I paused when I reached the boy’s room. The walls facing the corridor were made of glass, and even though they were covered by drapes, you could look into the rooms through the openings between them. I stood still for a moment, barely breathing, and then I leaned forward a little and peeked through an opening right where the boy’s room began. I had to close my eyes quickly, because Dad was sitting in there, it really was him, and the sight of his familiar figure burned me like fire. I opened my eyes and took another look. Yes, he was sitting there; I saw him from the side and he was an old man, I could see he had some white hair on his head and he was thinner, more bent, as if he had shrunk. “You have to look,” something inside me said when I wanted to close my eyes again. At once, my whole past fell upon me; the memory moved like a hard gust through my entire nervous system. And I looked.

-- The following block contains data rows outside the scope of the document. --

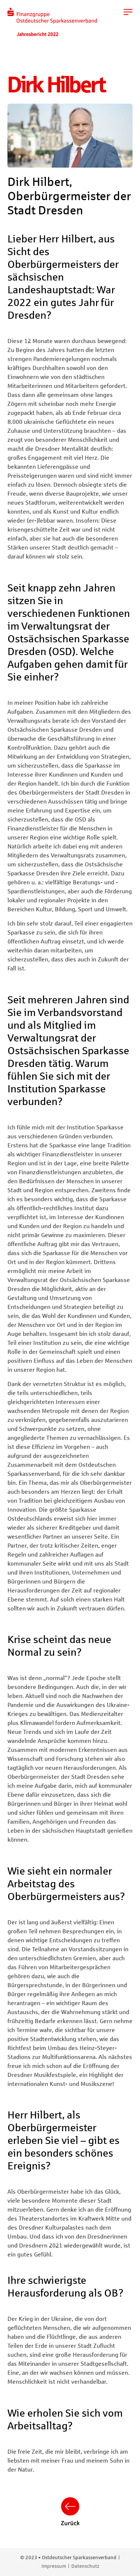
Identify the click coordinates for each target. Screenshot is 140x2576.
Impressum (53, 2566)
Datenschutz (85, 2566)
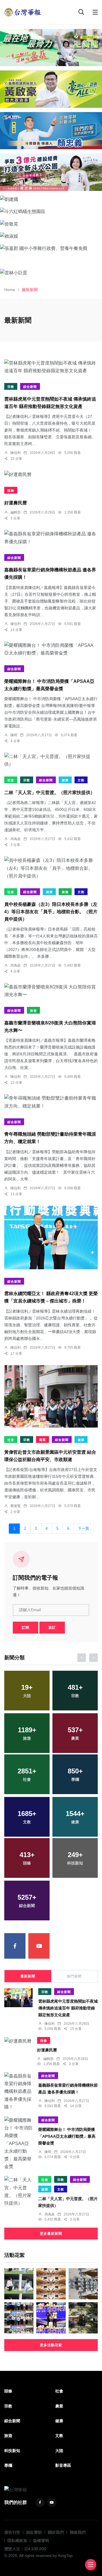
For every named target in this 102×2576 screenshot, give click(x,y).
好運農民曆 (15, 502)
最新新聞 (27, 1976)
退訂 (52, 1628)
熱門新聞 (74, 1976)
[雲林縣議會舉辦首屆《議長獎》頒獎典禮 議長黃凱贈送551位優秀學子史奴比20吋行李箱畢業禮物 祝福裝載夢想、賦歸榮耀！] (50, 2317)
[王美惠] (51, 47)
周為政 (15, 839)
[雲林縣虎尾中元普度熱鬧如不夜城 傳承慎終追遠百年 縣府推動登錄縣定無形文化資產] (51, 366)
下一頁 (83, 1529)
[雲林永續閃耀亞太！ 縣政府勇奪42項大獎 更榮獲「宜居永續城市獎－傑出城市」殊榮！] (51, 1237)
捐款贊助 (34, 2532)
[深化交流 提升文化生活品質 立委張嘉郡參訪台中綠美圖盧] (18, 2283)
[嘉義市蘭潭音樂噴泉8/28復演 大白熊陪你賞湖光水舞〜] (51, 990)
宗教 (10, 386)
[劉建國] (51, 199)
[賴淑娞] (51, 236)
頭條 (10, 490)
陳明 (13, 735)
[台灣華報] (22, 11)
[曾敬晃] (51, 224)
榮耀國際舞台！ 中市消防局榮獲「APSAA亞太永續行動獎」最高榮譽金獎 (66, 2136)
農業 (42, 1439)
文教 (81, 780)
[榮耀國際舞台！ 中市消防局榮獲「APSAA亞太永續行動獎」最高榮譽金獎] (51, 649)
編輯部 (15, 512)
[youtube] (39, 1946)
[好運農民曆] (51, 474)
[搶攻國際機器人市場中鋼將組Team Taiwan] (50, 2283)
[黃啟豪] (51, 89)
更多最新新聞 (51, 2234)
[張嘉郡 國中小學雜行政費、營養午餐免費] (51, 248)
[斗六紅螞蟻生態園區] (51, 211)
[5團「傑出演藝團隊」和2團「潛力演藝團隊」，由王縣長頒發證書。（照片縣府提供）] (18, 2317)
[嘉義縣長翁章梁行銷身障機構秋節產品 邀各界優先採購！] (51, 537)
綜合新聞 (30, 386)
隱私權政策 (17, 2540)
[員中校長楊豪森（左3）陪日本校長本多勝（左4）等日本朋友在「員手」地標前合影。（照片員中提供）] (51, 868)
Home (9, 289)
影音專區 (63, 2465)
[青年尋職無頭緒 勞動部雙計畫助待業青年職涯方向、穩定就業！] (51, 1102)
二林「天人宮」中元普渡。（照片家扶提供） (49, 792)
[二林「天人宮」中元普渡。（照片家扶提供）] (51, 760)
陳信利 (15, 453)
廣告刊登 (12, 2532)
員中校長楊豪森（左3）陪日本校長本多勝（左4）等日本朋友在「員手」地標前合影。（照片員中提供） (50, 911)
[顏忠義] (51, 130)
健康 (65, 780)
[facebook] (15, 1946)
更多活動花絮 (51, 2345)
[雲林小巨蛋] (51, 273)
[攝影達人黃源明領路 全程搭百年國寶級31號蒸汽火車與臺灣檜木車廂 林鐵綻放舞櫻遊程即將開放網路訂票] (83, 2317)
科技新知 (12, 2450)
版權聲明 (41, 2540)
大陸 (59, 2450)
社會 (10, 780)
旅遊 (65, 892)
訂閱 (25, 1628)
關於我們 (56, 2532)
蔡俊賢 (15, 1506)
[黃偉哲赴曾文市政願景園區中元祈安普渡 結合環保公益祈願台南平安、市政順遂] (51, 1396)
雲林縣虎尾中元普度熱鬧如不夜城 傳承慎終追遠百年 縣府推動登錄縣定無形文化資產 (68, 2008)
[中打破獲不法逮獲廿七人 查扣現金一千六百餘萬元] (83, 2283)
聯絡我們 (78, 2532)
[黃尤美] (51, 172)
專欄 (8, 2465)
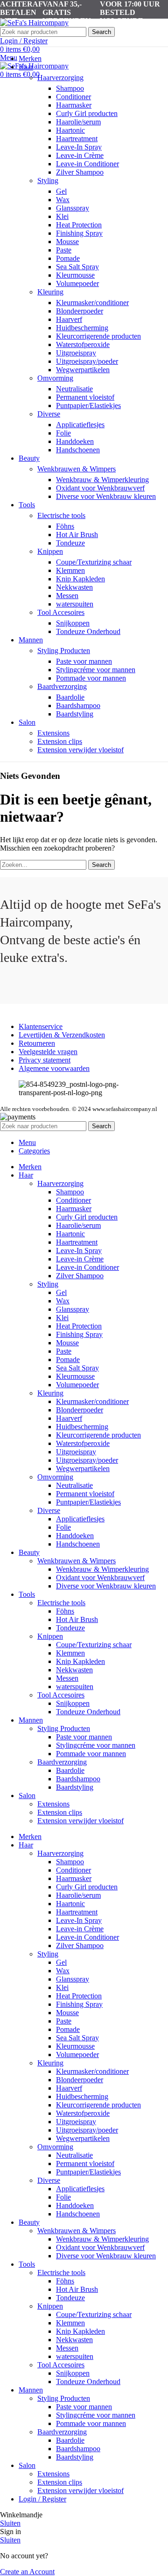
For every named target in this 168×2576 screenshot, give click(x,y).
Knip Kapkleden (80, 579)
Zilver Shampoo (80, 172)
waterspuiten (74, 604)
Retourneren (37, 1043)
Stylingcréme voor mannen (95, 670)
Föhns (65, 526)
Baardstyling (74, 714)
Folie (63, 433)
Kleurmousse (75, 275)
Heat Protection (79, 225)
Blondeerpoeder (79, 311)
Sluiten (10, 2523)
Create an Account (27, 2572)
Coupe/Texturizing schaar (94, 562)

He was seated next to the bed, leaning forward, holding the boy’s hand. As far as I could see, his eyes were closed, while the boy was lying still in his crib with his eyes wide open, gazing at his grandfather’s face. I stood breathless outside the pane of glass and watched them, waiting for a motion, for something to happen. But nothing changed, nothing happened in there. Dad kept his eyes closed and held the boy’s hand and they were both completely still. It was like a tableau vivant, and I couldn’t help myself, I felt calm; it was a beautiful and strange image. It was also quite incomprehensible. Why had Dad traveled here, and who had told him about the boy? It couldn’t be my older sister; since Mom had died, she hadn’t spoken to Dad once. It really made no difference who’d told him; what I couldn’t understand was that he’d ventured to visit my boy. That he’d traveled here to visit a child who was neither healthy nor normal.
I couldn’t make myself enter the room. It wasn’t only the unpleasantness or fear of meeting him. I also didn’t want to interrupt the picture, to upset it, because there was something peaceful about it, something beautiful. It affected me somehow, like a miracle-making icon. My father’s slightly lifted face expressed a simple tenderness that I’d never seen before. I sensed more than I could see that he felt a deep concentration; something in his face flowed through his arm to his fingers, which clasped the boy’s small hand. The boy seemed focused too; his gaze exuded a pure and direct presence steadily directed at my father.